(Istruzioni)
a) Nel brano sul subappalto e sulla notifica preliminare dei lavori, a chi andava inviata la notifica preliminare dopo le modifiche dell'art. 26, d.l. 113/2018?
b) Riscrivi in forma più breve il paragrafo del brano fornito che comincia con "Tuttavia, la variazione in delitto", conservandone i fatti principali.
c) Prosegui il brano sulla notifica preliminare dei lavori, riprendendo subito dopo la sua ultima frase.

Tuttavia, la variazione in delitto dell’originaria contravvenzione, dovuta al solo mutamento della natura delle sanzioni, rischia di vanificare l’effetto deterrente connesso al loro aumento. Detto altrimenti, in base al testo dell’art. 42 cod. pen. in tema di formulazione dei delitti colposi, il subappalto non autorizzato di cui all’art. 21, legge n. 646/1982 viene adesso punito con la reclusione e la multa e, in quanto “delitto”, può essere perseguito solo in caso di dolo, mentre in precedenza sarebbe stata sufficiente la semplice colpa ai fini della sussistenza della “contravvenzione” subappalto non autorizzato. Nonostante la presentazione di numerosi emendamenti al decreto n. 113/2018, in sede di conversione in legge del provvedimento d’urgenza, non si è posto rimedio a tale distonia di carattere sistematico che potrebbe costituire un tipico caso di eterogenesi dei fini.

Notifica preliminare dei lavori

In seguito alle modifiche apportate dall’art. 26, d.l. 113/2018, poi, la notifica preliminare dei lavori prescritta dall’art. 99, comma 1, d.lgs. 81/2008 e succ. mod. (cd. Testo Unico Sicurezza) doveva essere inviata inizialmente non solo (come avveniva in passato) alla ASL e alla Direzione Provinciale del Lavoro territorialmente competenti, ma anche alla Prefettura della Provincia in cui devono essere realizzati i lavori di cui al medesimo art. 99. La necessità di notificare preliminarmente i lavori anche alla Prefettura appariva riconducibile, seppure implicitamente, ai poteri di accertamento e di accesso ai cantieri pubblici previsti nell’art. 93, d.lgs. 6 settembre 2011 n. 159 e succ. mod. (cd. Codice antimafia) il cui ambito applicativo, in questo modo, era esteso ai lavori privati.

(Dati forniti)
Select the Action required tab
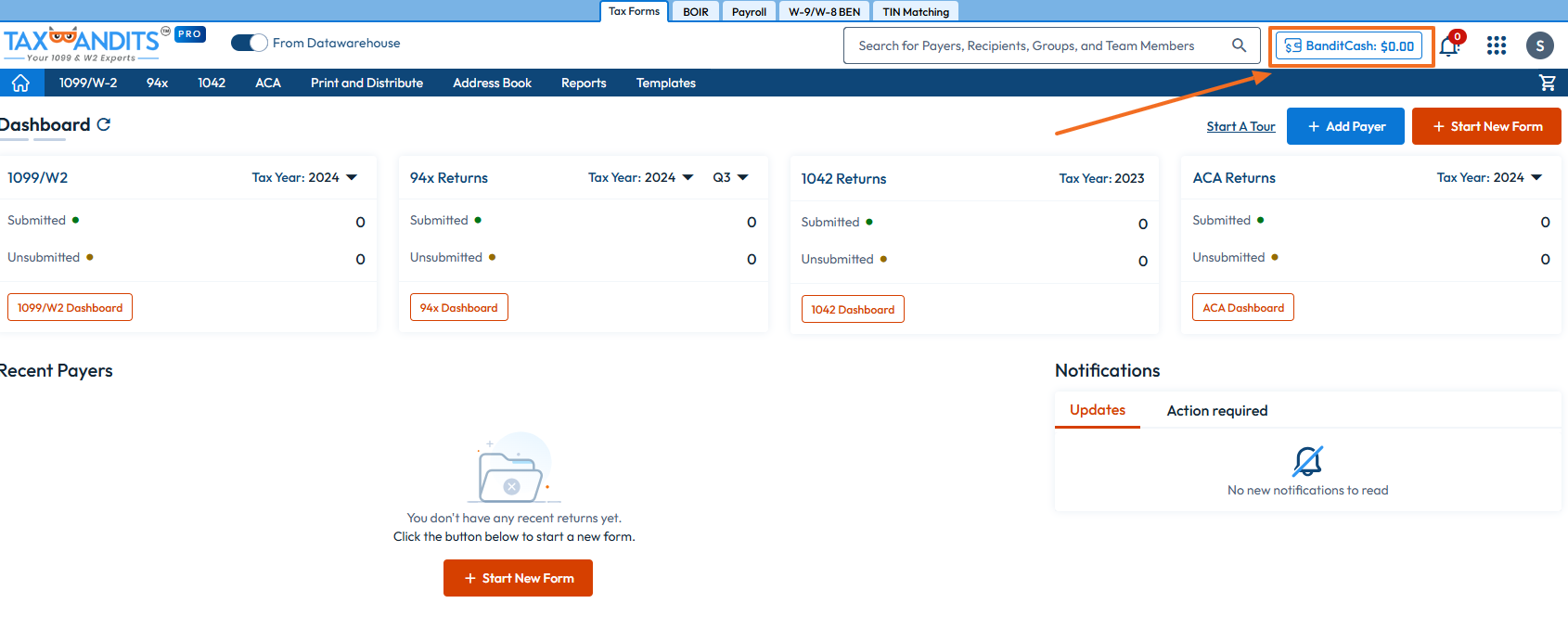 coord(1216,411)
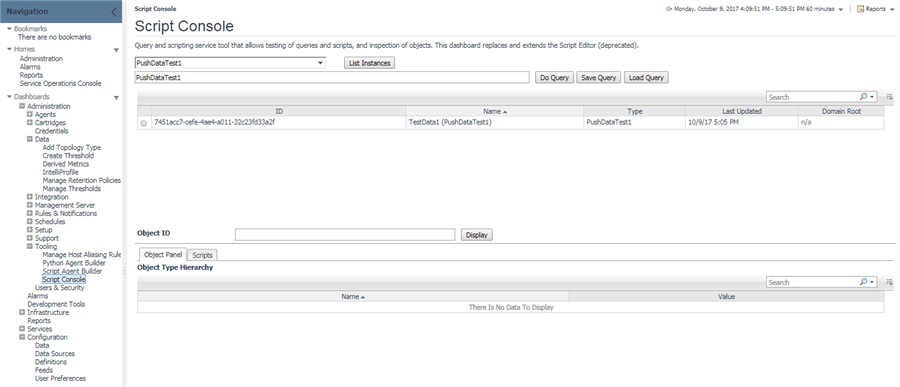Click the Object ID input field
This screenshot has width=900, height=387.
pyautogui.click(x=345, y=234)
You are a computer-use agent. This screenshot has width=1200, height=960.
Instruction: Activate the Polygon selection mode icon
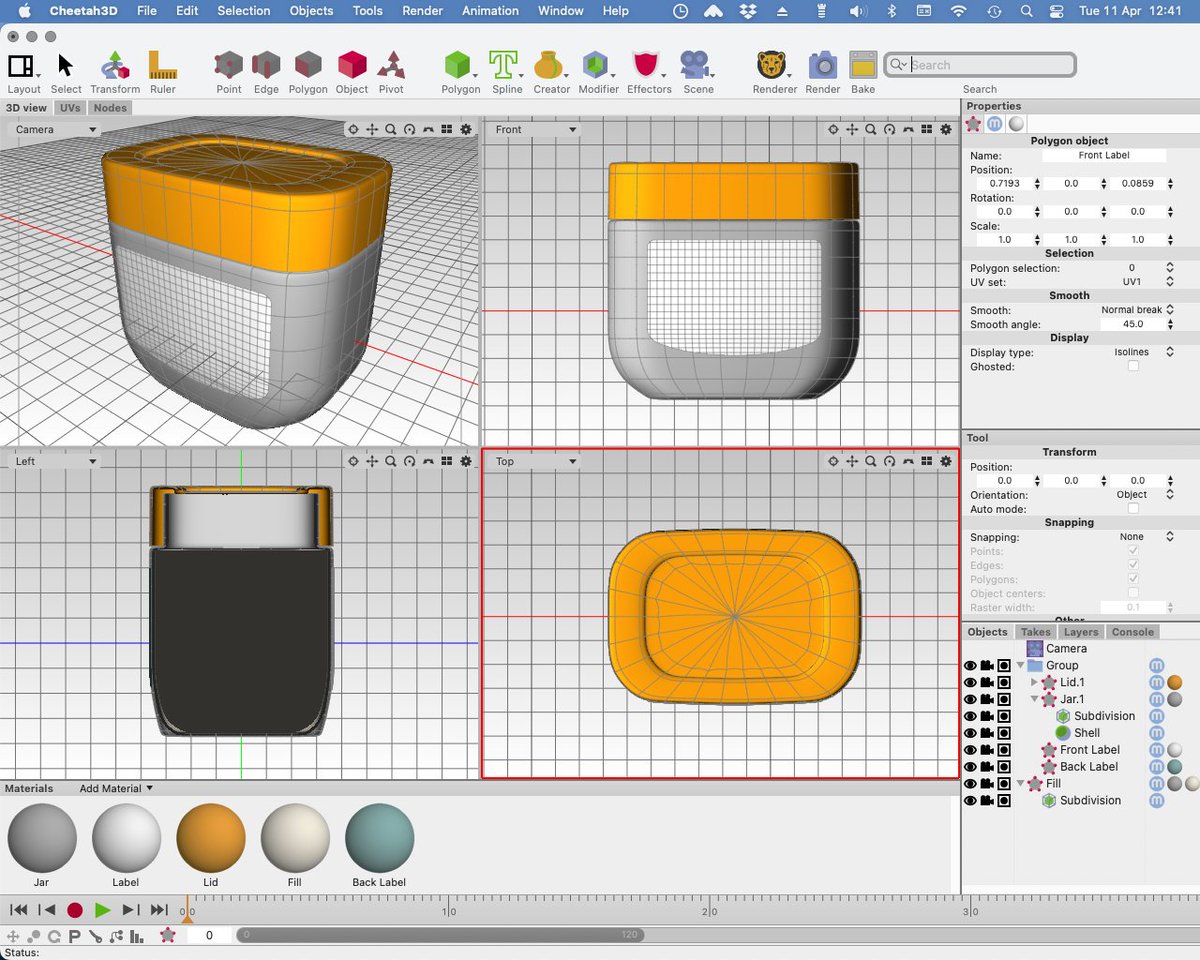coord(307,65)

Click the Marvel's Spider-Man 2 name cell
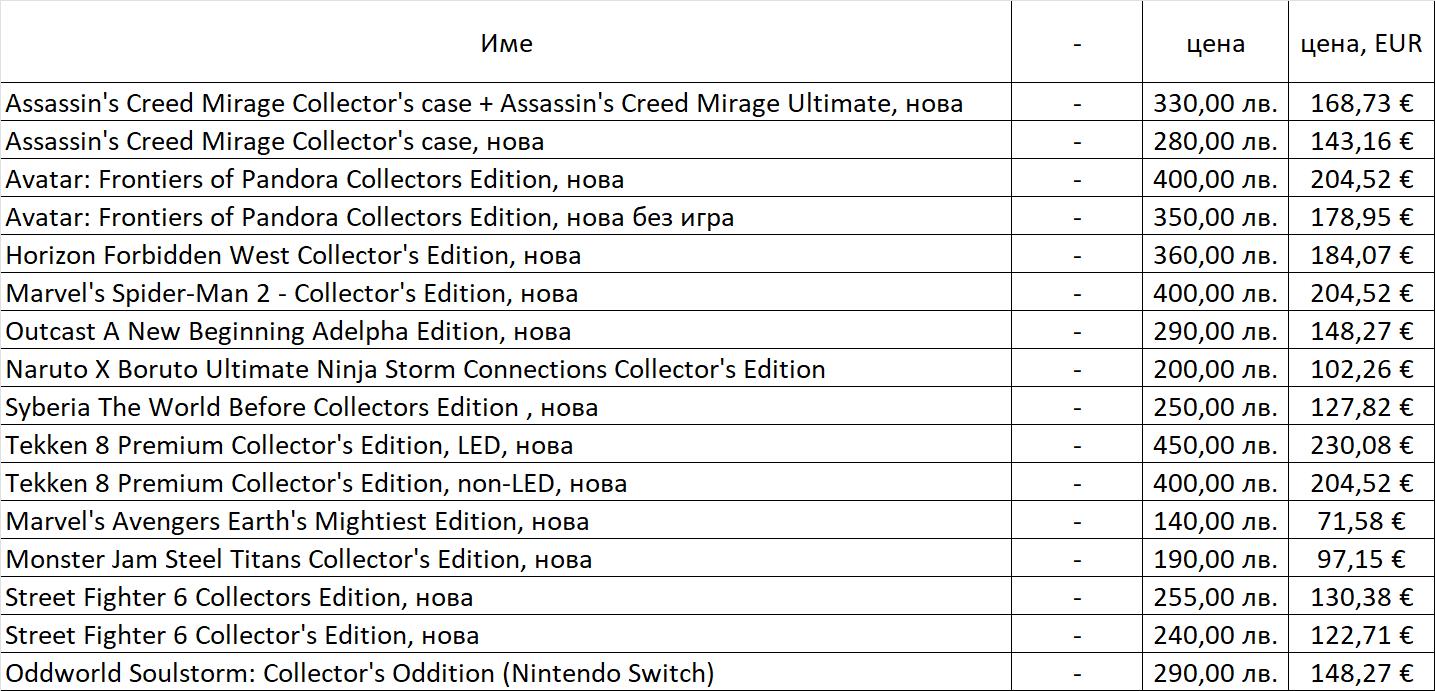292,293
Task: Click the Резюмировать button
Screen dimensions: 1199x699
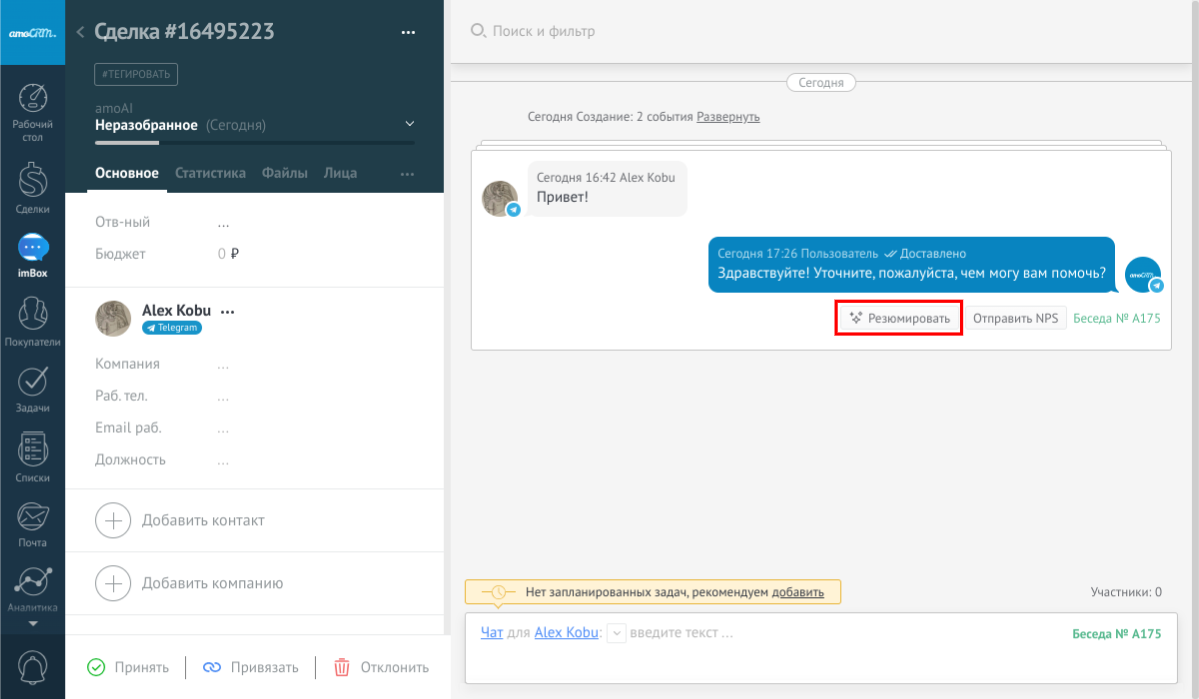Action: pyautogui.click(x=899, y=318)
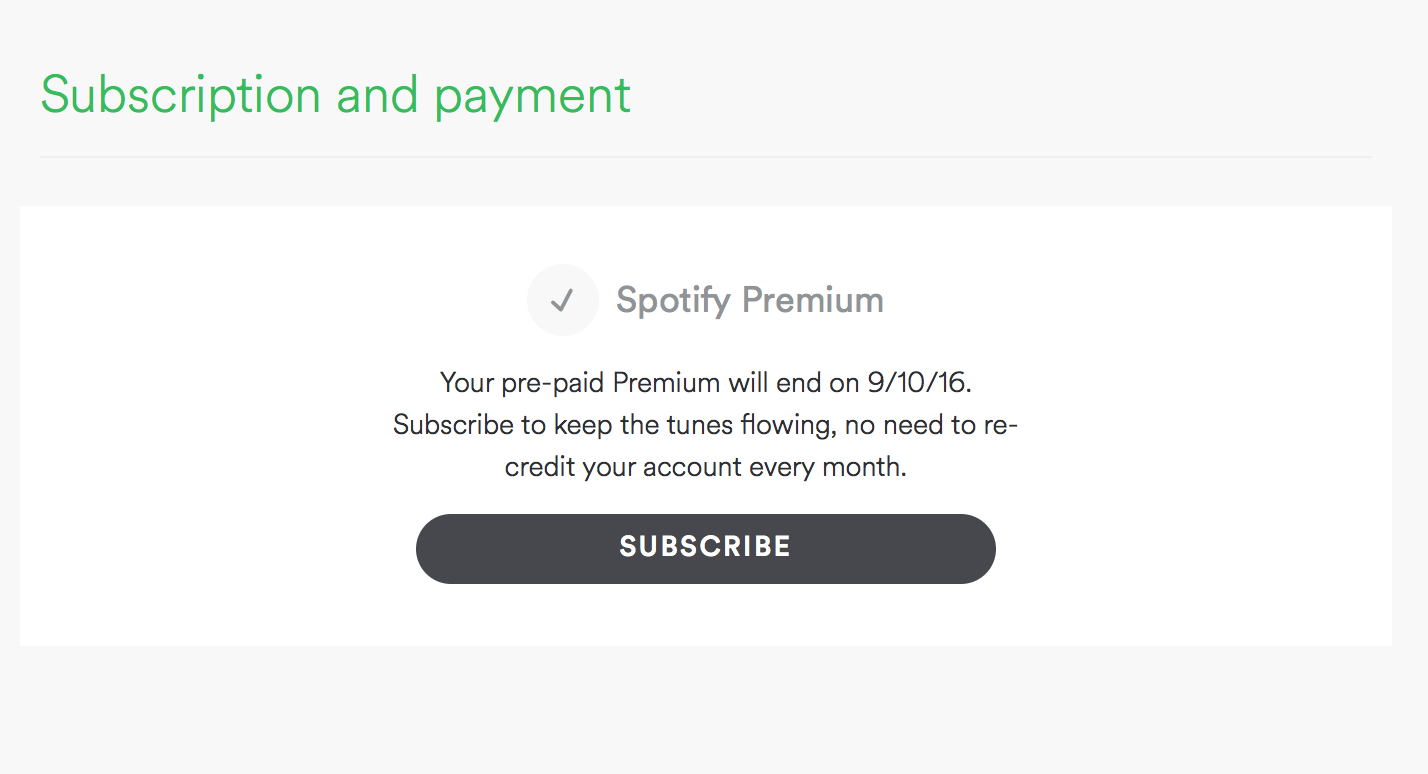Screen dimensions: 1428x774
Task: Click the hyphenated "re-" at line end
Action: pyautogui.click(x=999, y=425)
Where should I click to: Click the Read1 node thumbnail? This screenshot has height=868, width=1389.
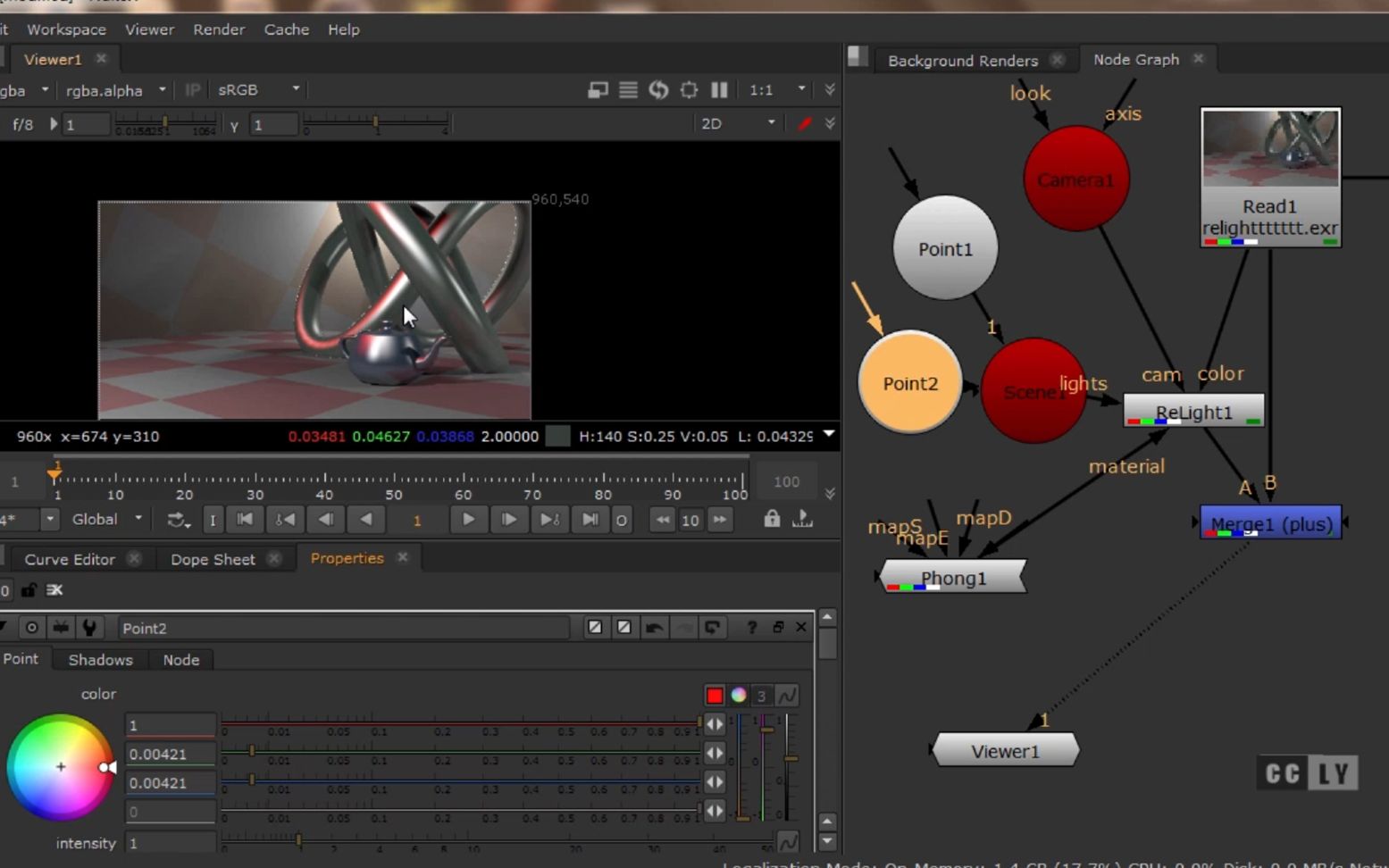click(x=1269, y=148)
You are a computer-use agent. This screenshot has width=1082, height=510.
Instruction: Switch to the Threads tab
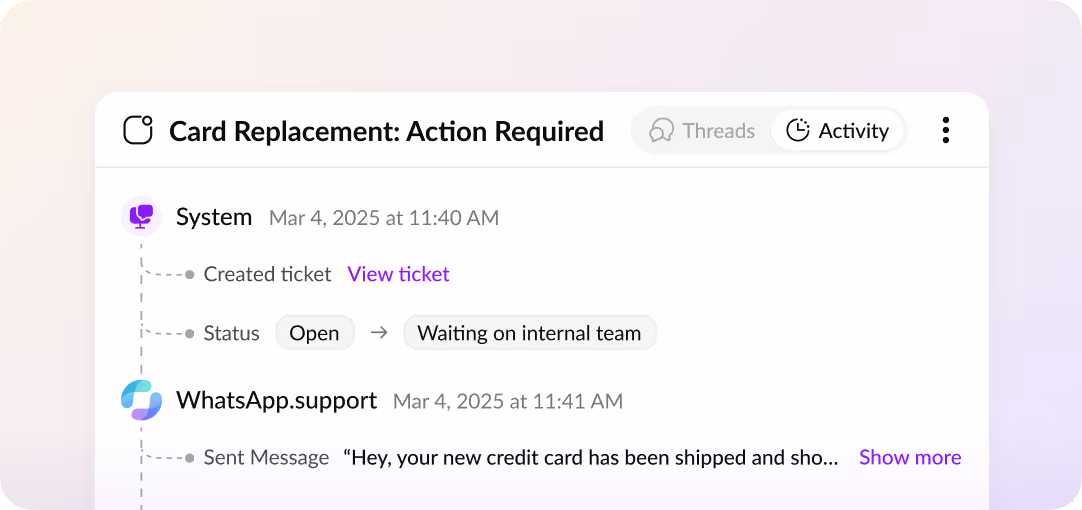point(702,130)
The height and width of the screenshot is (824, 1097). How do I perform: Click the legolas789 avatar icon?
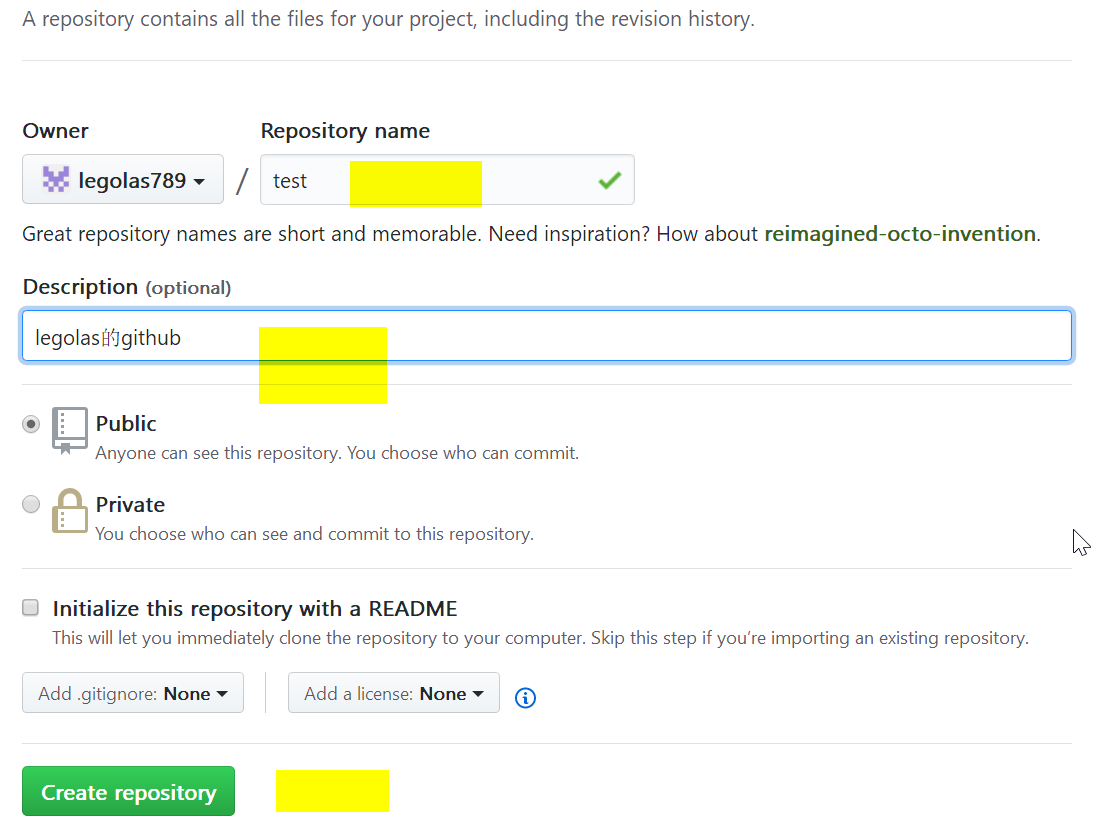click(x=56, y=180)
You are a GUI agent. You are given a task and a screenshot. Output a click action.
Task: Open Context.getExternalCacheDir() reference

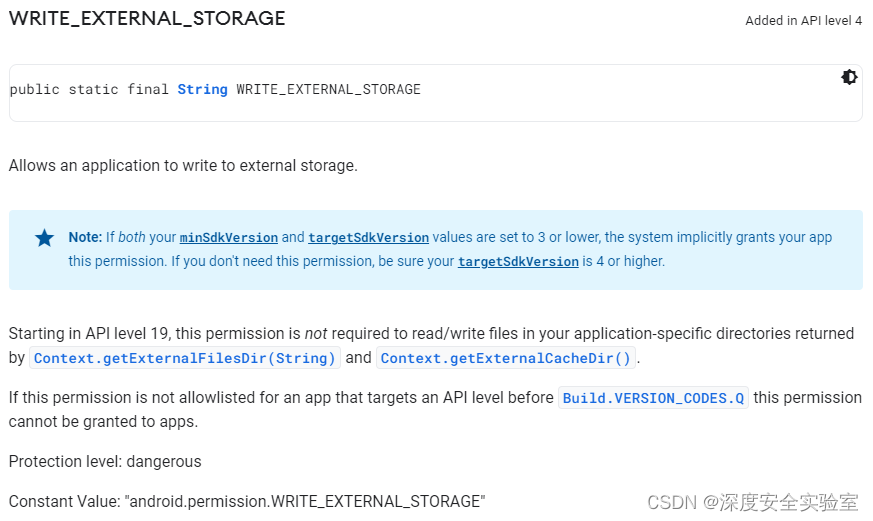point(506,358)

(Le tue risposte)
a) Alla ASL e alla Direzione Provinciale del Lavoro territorialmente competenti, e anche alla Prefettura della Provincia in cui devono essere realizzati i lavori.

b) Trasformare la contravvenzione in delitto, cambiando solo la natura delle sanzioni, rischia di annullare l'effetto deterrente del loro aumento. In base all'art. 42 cod. pen., il subappalto non autorizzato dell'art. 21, legge n. 646/1982, ora punito con reclusione e multa, è perseguibile come delitto solo in caso di dolo. Prima, come contravvenzione, bastava la colpa. Nonostante i numerosi emendamenti al decreto n. 113/2018, la conversione in legge non ha corretto questa distonia sistematica, che potrebbe essere un caso di eterogenesi dei fini.

c)
In ogni caso, la notifica preliminare ex art. 99, TUS è obbligatoria per i seguenti lavori:

- cantieri indicati nell'articolo 90, comma 3, TUS, ossia i cantieri in cui è prevista la designazione del coordinatore per la progettazione;

- cantieri che, inizialmente non soggetti all'obbligo di notifica preliminare, ricadono nell’ipotesi precedente per effetto di varianti sopravvenute in corso d'opera (ad es. sopravvenuta nomina coordinatore per l’esecuzione dei lavori);

- cantieri in cui opera un'unica impresa la cui entità presunta di lavoro non sia inferiore a duecento uomini-giorno.

Per completezza, si rammenta che la mancata trasmissione della notifica preliminare dei lavori è punita con la sanzione amministrativa pecuniaria da € 558,41 ad € 2.010,28 ex art. 157, comma 1, lett. c), TUS, mentre ai sensi dell’art. 90, comma 10, TUS, l’assenza della notifica preliminare comporta la sospensione dell’efficacia del titolo abilitativo edilizio. Con le modificazioni apportate in sede di conversione del decreto-legge n. 113/2018, infine, la notifica preliminare dovrà essere trasmessa al Prefetto nei soli casi di "lavori pubblici".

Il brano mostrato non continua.